Budget Deal Could Fall Off Balance Agreement Based On Optimism
The historic agreement by President Clinton and Republican congressional leaders to balance the federal budget is just the first step in long and difficult passage.
Getting to the day when the budget is actually balanced, with the economy generating more jobs, bigger paychecks and cheaper loans for homes, cars and college, is going to take a lot more work and perhaps a little luck.
Clinton and congressional leaders first must get the budget plan they announced on Friday past the House and Senate.
Then, in the months ahead, they must work out the details of thousands of tax and spend decisions in at least 14 major pieces of legislation, each of which must pass the House and Senate and win Clinton’s signature.
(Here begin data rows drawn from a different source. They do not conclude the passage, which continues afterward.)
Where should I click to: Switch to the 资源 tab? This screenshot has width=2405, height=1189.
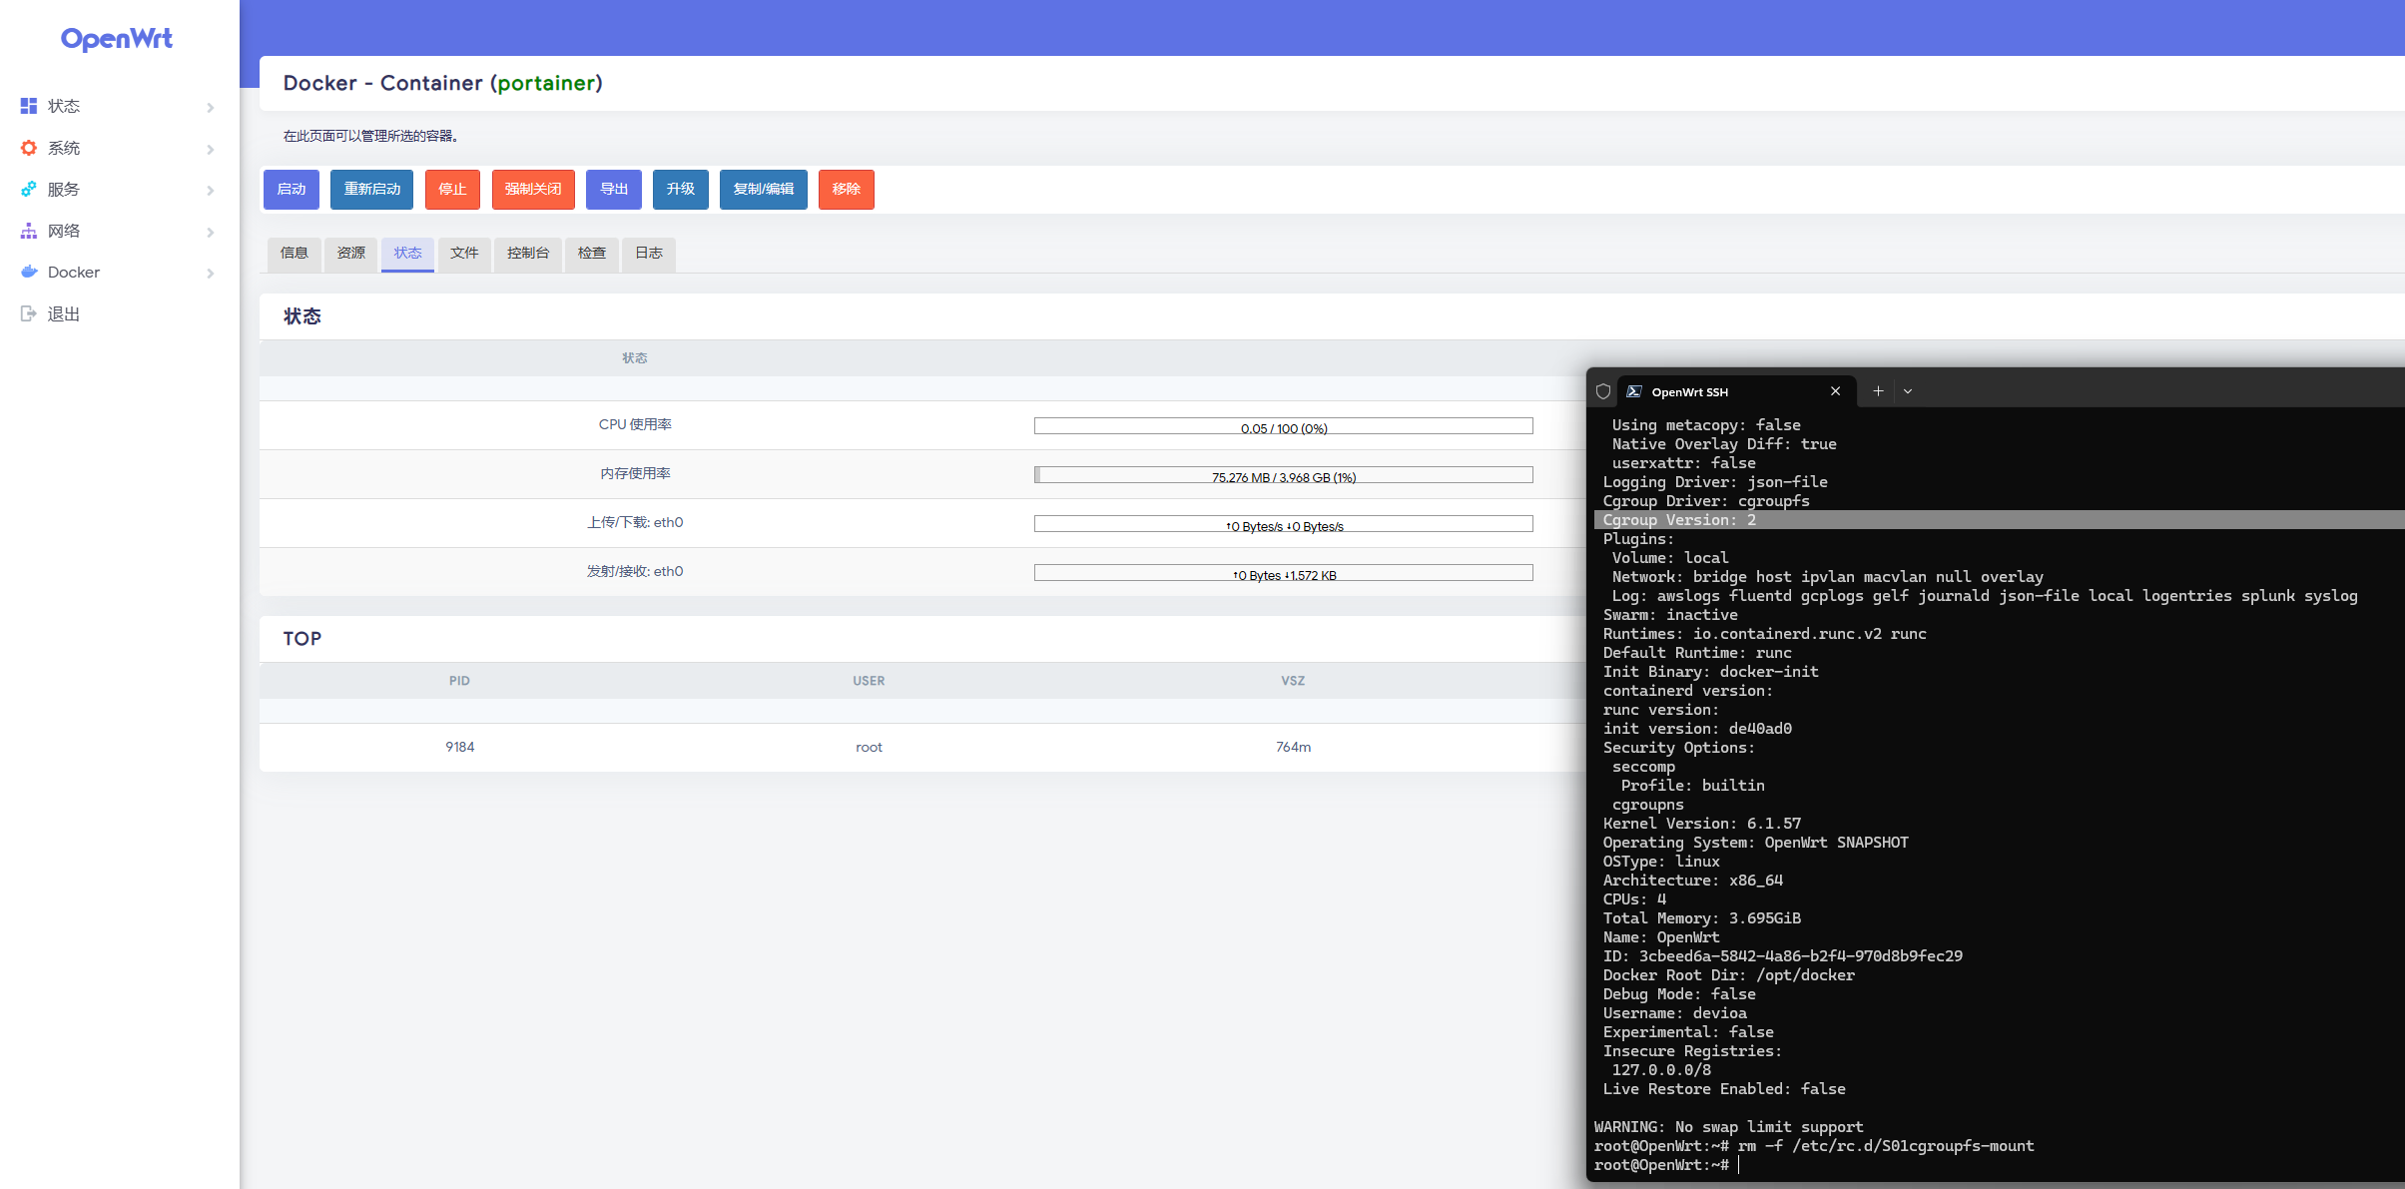(x=350, y=254)

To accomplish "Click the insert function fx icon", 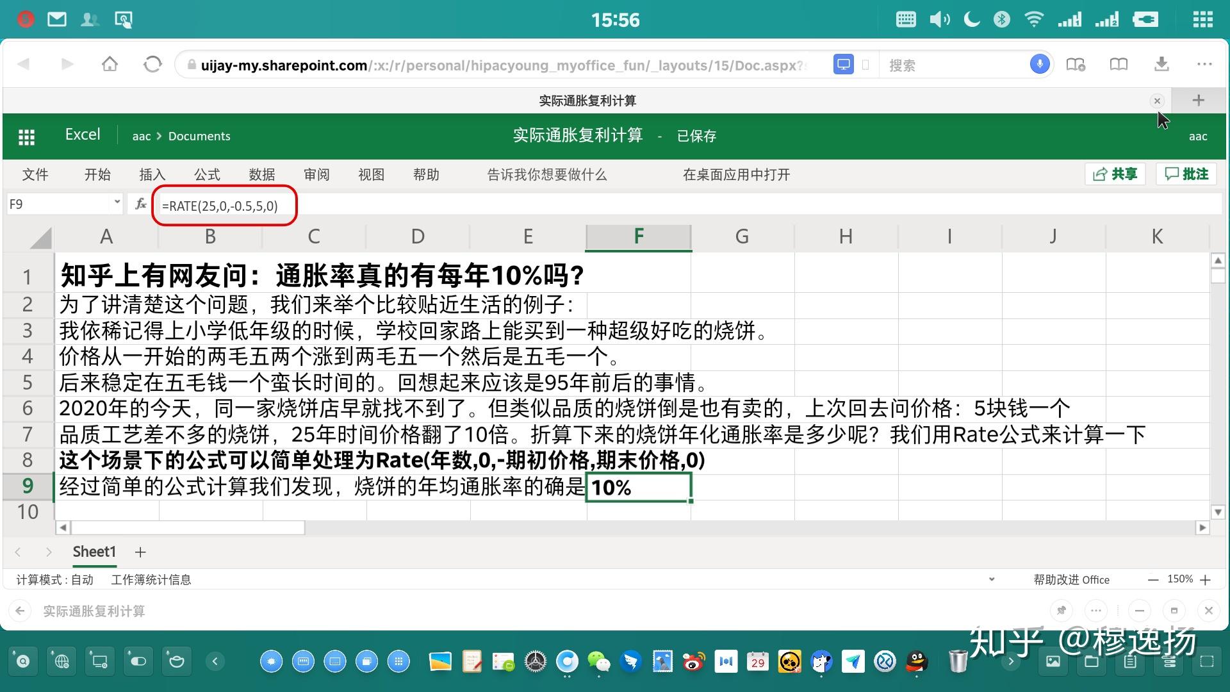I will click(x=140, y=204).
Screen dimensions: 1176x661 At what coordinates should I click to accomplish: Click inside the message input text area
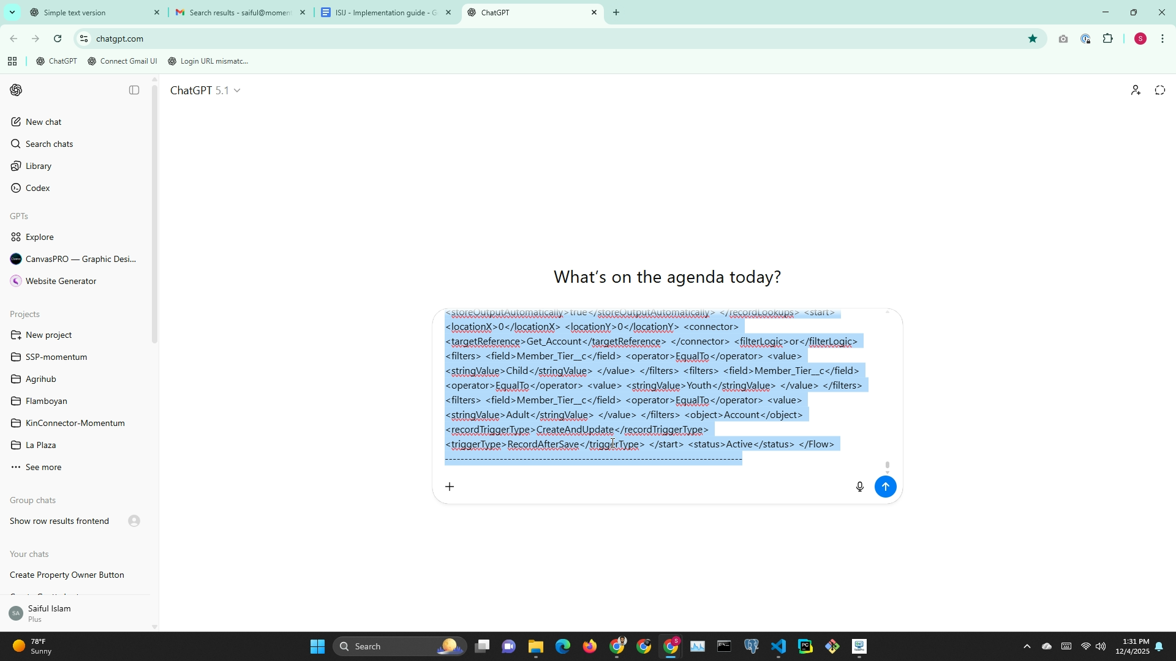pyautogui.click(x=649, y=392)
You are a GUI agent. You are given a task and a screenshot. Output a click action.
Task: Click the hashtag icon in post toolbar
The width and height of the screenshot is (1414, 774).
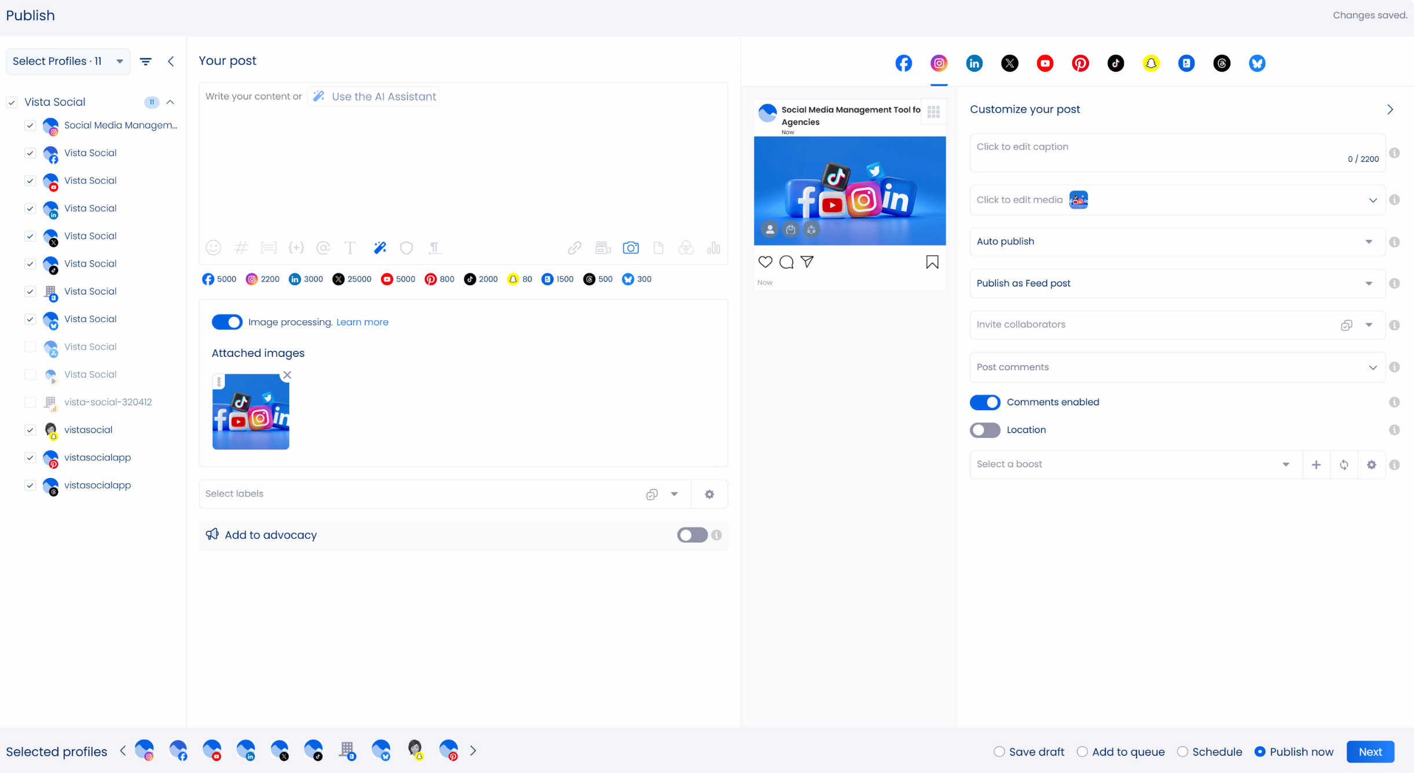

And even if they achieve all that - and they appear more able and willing than at any time in years - they face great risks.
For one, the entire agreement rests on the optimistic assumption that the economy will continue at its break-neck pace, boosting tax collections, until the budget is balanced in 2002. That would be the longest economic expansion since World War II. A recession would plummet the government back into deficits.
For another, the deal fails to address the budget-busting problem of ballooning entitlement spending when baby boomers start retiring in 2010.
Still, private analysts were positive, predicting the plan would boost the economy by lowering interest rates.
And the agreement marked an extraordinary turn in what has been an angry and confrontational capital. President Clinton and congressional Republicans were in remarkable harmony as they sought to sell the deal Saturday.
“This balanced budget plan is in balance with our values. It will help to prepare our people for a new century,” Clinton said in his weekly radio address. “I urge members of Congress in both parties to pass it.”
Speaking to reporters in the Oval Office, Clinton downplayed the agreement’s reliance on a windfall of tax revenues from the booming economy. He said it calls for the government to use just 10 percent of the $200 billion to $225 billion windfall forecast for the next five years.
“So, if they’re wrong, even quite a bit wrong, this budget will still balance in 2002,” Clinton said.
In the Republican radio response, Sen. Connie Mack, R-Fla., said: “Under this agreement, American families and businesses will keep more of what they earn. Washington will control less and you will control more.”
But even as negotiators celebrated, they warned that much work remains.
“We still are at the 50-yard line. We still have a long way to go to push it over the goal line,” said Rep. David Bonior, D-Mich., the Democratic whip in the House.
One of the biggest challenges will be agreeing on the shape and sizes of an array of tax cuts. While the White House and congressional leaders agreed on the broad goal of $135 billion in cuts, they still face long and likely contentious fights over how to divvy up the spoils.
“The important details are yet to be determined,” said Rep. Charles Rangel, D-N.Y., the senior Democrat on the tax-writing Ways and Means Committee.
Negotiators agreed there would be cuts for education, for families with children, for investors, for people saving for retirement, and for people inheriting estates. But, except for an apparent agreement to allocate $35 billion for the education tax breaks, they left the details for the House Ways and Means Committee and Senate Finance Committee to work out.
Take the promised capital gains tax cut for investors.
Republicans want to slash the tax rate in half on profits from investments like stocks. The proposal would total $33 billion over five years, according to the Center on Budget and Policy Priorities.
But Clinton proposes a far more modest $1.4 billion cut, targeted to people who sell their homes.
And, while negotiators agreed that there should be a $500 per child tax credit, the president and the Republicans have far different ideas who should get it.
Clinton would give it to families that make less than $60,000 a year, then gradually reduce the credit for those with incomes up to $75,000, and then cut it off completely. His plan would cost $46 billion over five years.
Republicans are more generous. They want to give the credit to families with incomes up to $110,000, gradually reduce it for those with incomes up to $150,000, and then cut it off. Their proposal would total $109 billion.
Also, the two sides agreed to include tax cuts or credits to help families finance college education. But Republicans are less than enthusiastic about the president’s proposal of both a $1,500 tax credit for the first two years of college and a $10,000 deduction for other tuition expenses, a plan that would cost $36 billion over five years.
The tax cuts would be offset in part by $50 billion in tax increases. Both sides agreed that $30 billion of that would come from a relatively painless extension of an airline ticket tax that was to expire this year. But Congress still must decide who will pay the remaining $20 billion.
A strong economy is what made a relatively painless budget deal possible. But if growth stalls or the economy shrinks, chances of erasing the deficit by 2002 would probably disappear.
And the cost of retirement programs like Social Security and Medicare will soar after the baby boomers begin retiring around 2010. The budget deal makes little effort to address that problem.
“There’s no real long-term entitlement reform, which means the deficit will just start rising again in the next decade,” said economist Larry Chimmerine of the Economic Strategy Institute, a Washington think tank.
If the economy falters, much of the additional $225 billion in tax collections that the Congressional Budget Office is projecting over five years could vanish. That would have consequences for people and programs.
For example, it could mean sharper increases in the Medicare monthly premium for doctor visits, now $42.50.